Meanwhile, Cordovans will begin their study with Tanners pulled up in their subsistence pots this fall. Whissel hopes the project will serve as a model to evaluate other potential fisheries in the region.

"There's other opportunities around here and it would be good for our town and for our state," he said. "With oil prices being what they are and the tax rate being what it is, commercial fishing could play a larger role in the state budget if we gave them more chances to do that."

Whissel called the crab project collaboration by the state and tribal government "exciting.

"The state will find that it is able to do a lot by collaborating with tribes because we have access to different pools of federal dollars in times of tightening budgets," he said. "Coming together on projects like this instead of being territorial is going to be the way we do things in the future."

Got skates?

Giant skates is another fishery that could get underway in the Sound and other regions after more is learned about their lifestyle and habits.

A few skate fisheries have occurred on and off in the central Gulf of Alaska over the past decade. More recently, managers have put on the brakes because of how quickly they can be caught, and the fact that little is known about Alaska skates.

"There's quite a bit of skate-fishing going on in the Atlantic, both on the U.S. and European side, but here in Alaska it's hasn't been a target for very long," said Thomas Farrugia, a doctoral student at the UAF School of Fisheries and Ocean Sciences. "We really don't know that much about them."

Farrugia and colleague Andrew Seitz are studying whether there can be a sustainable and profitable fishery for big and longnose skates in the Gulf of Alaska. One thing they've learned in a yearlong satellite tagging study is that skates really get around.

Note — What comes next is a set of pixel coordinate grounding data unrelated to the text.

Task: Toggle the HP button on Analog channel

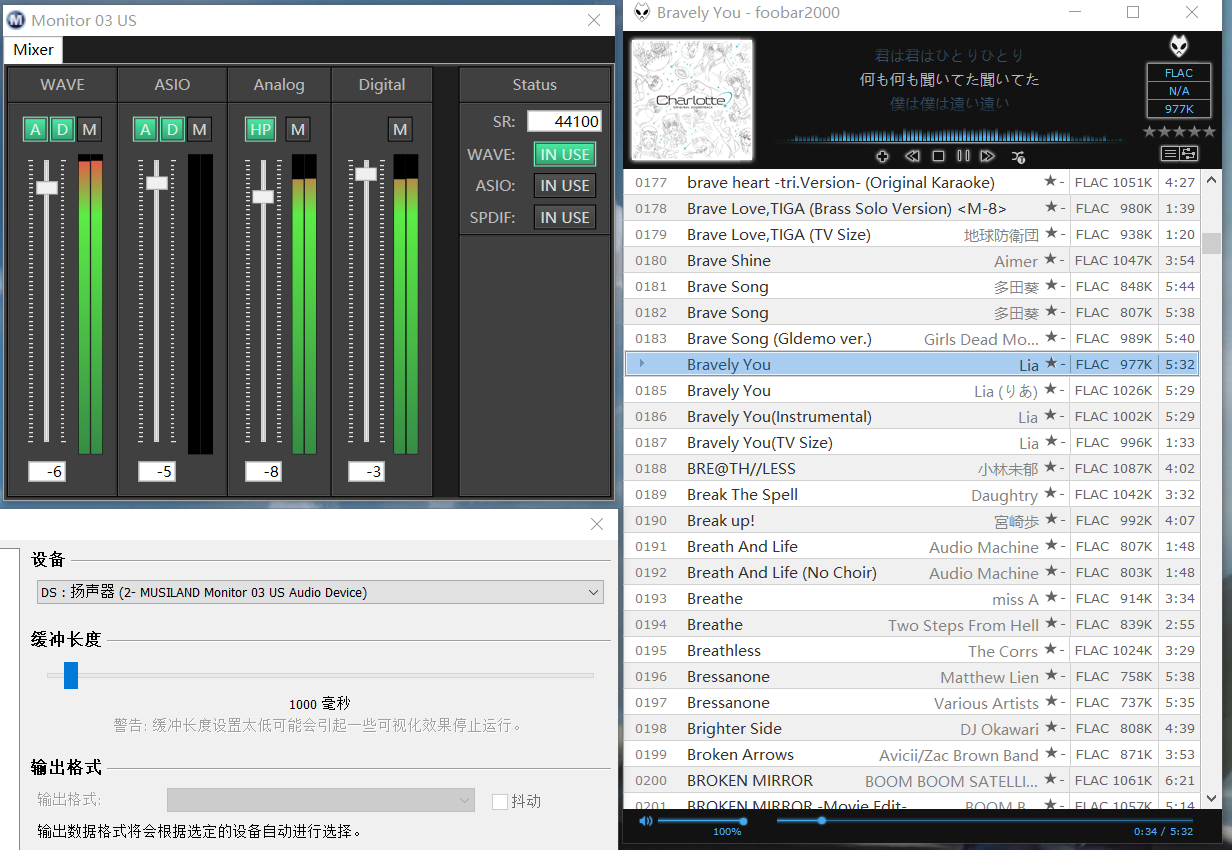Action: pos(260,129)
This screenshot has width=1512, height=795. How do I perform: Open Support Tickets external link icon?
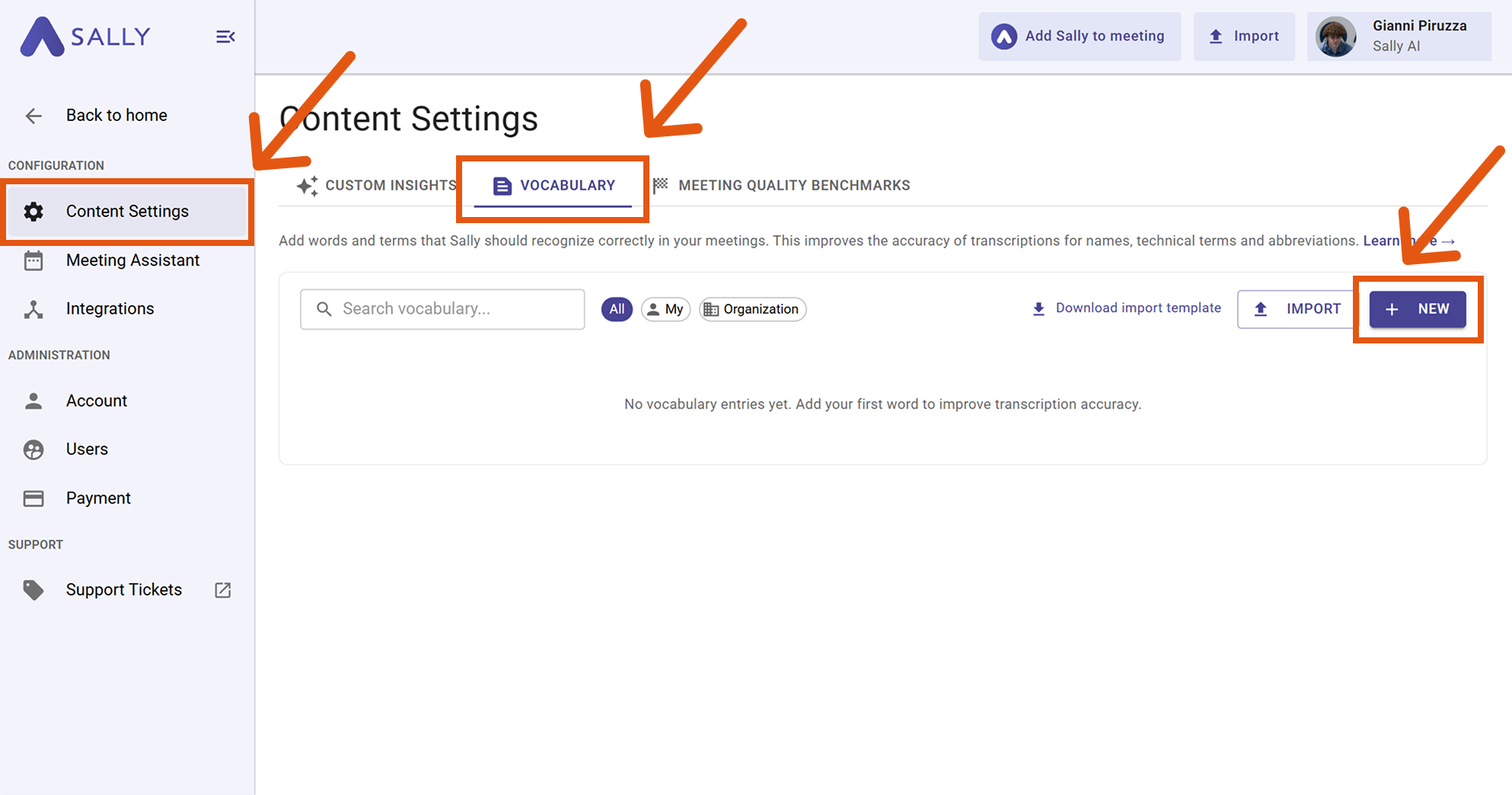[x=222, y=590]
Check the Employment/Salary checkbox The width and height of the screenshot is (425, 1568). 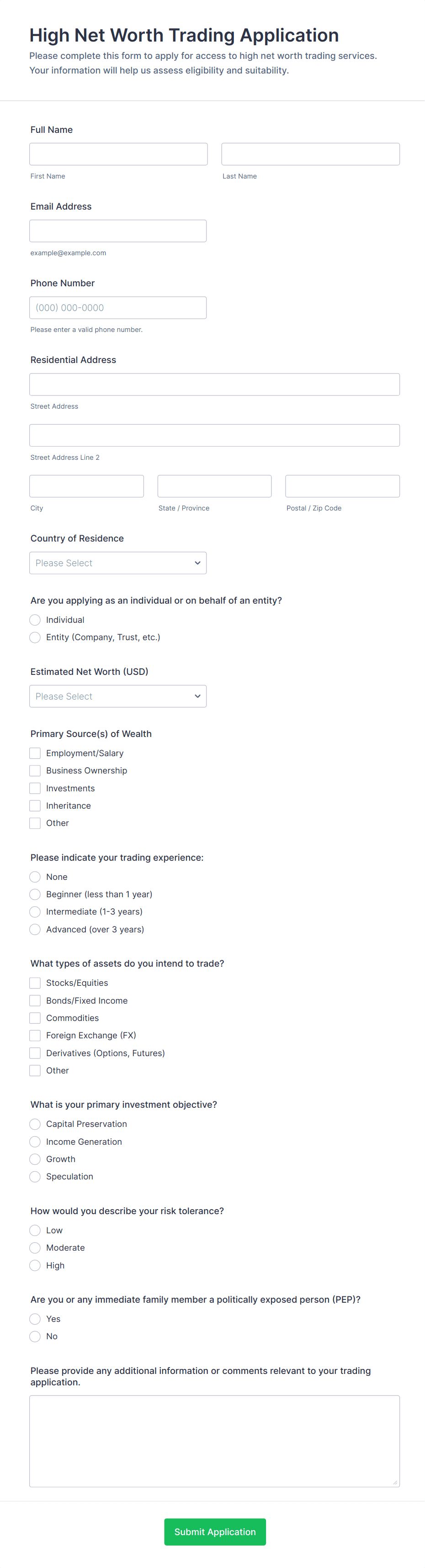click(35, 753)
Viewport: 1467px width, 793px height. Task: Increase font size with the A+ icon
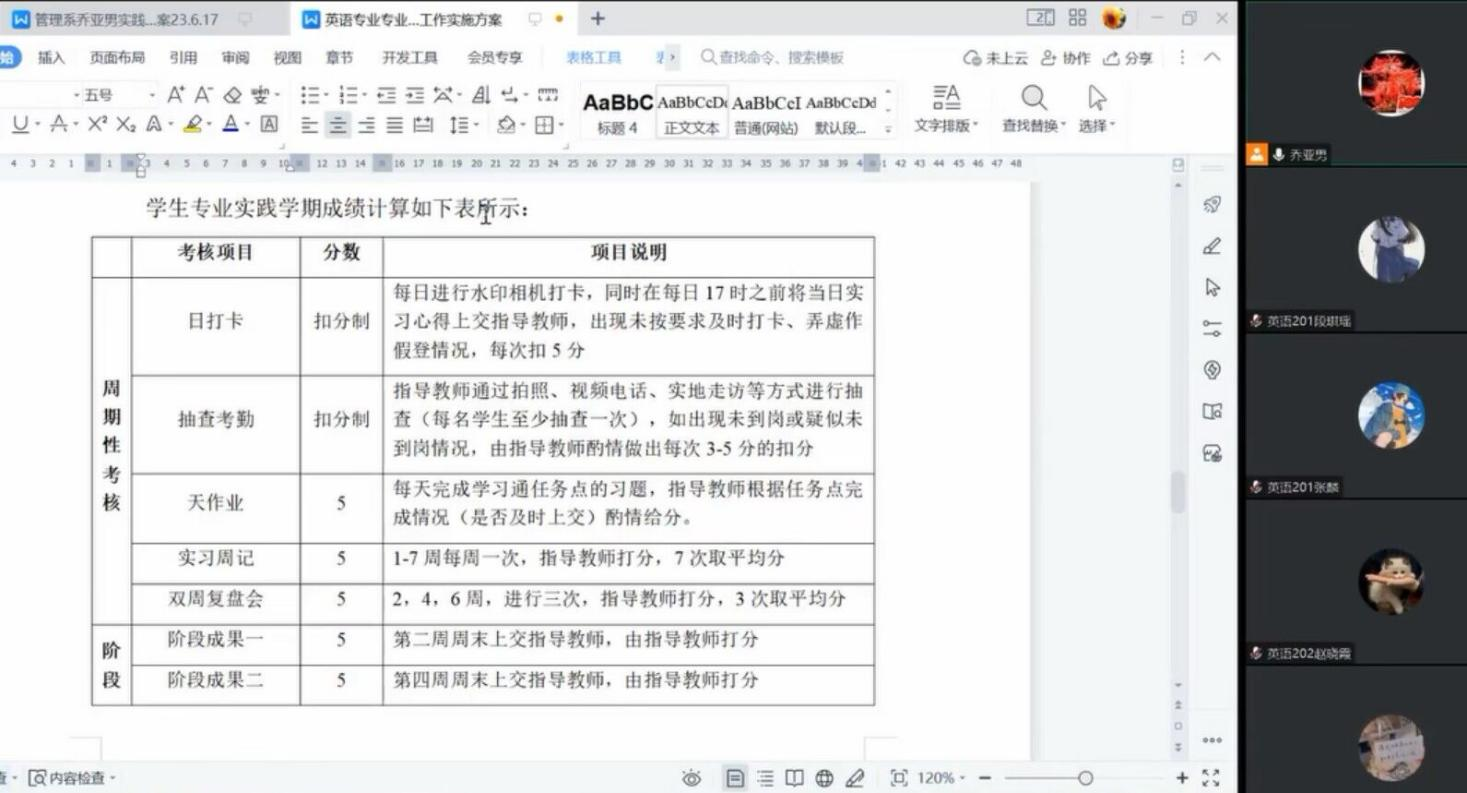click(176, 95)
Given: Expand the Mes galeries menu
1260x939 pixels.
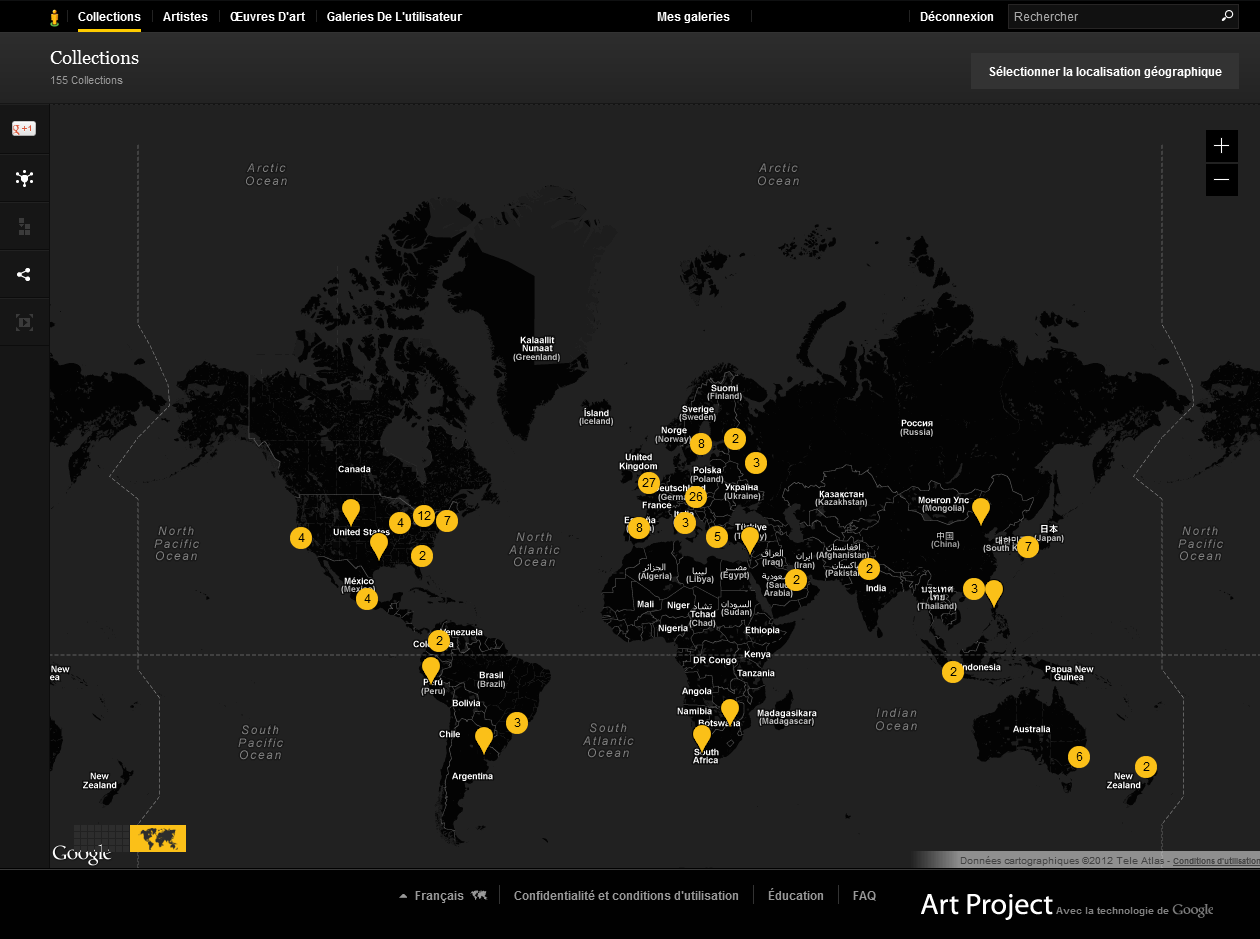Looking at the screenshot, I should [x=693, y=17].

"It was previously thought that skates sit in one spot and look for crabs, clams and little fish to eat, but don't have much need to move a whole lot like an oceanic predator," Farrugia explained. "But it turns out big skates can move over hundreds of nautical miles, which we hadn't been sure about before. The take-away message is we have to look at the entire Gulf population as one big stock and not a bunch of subunits."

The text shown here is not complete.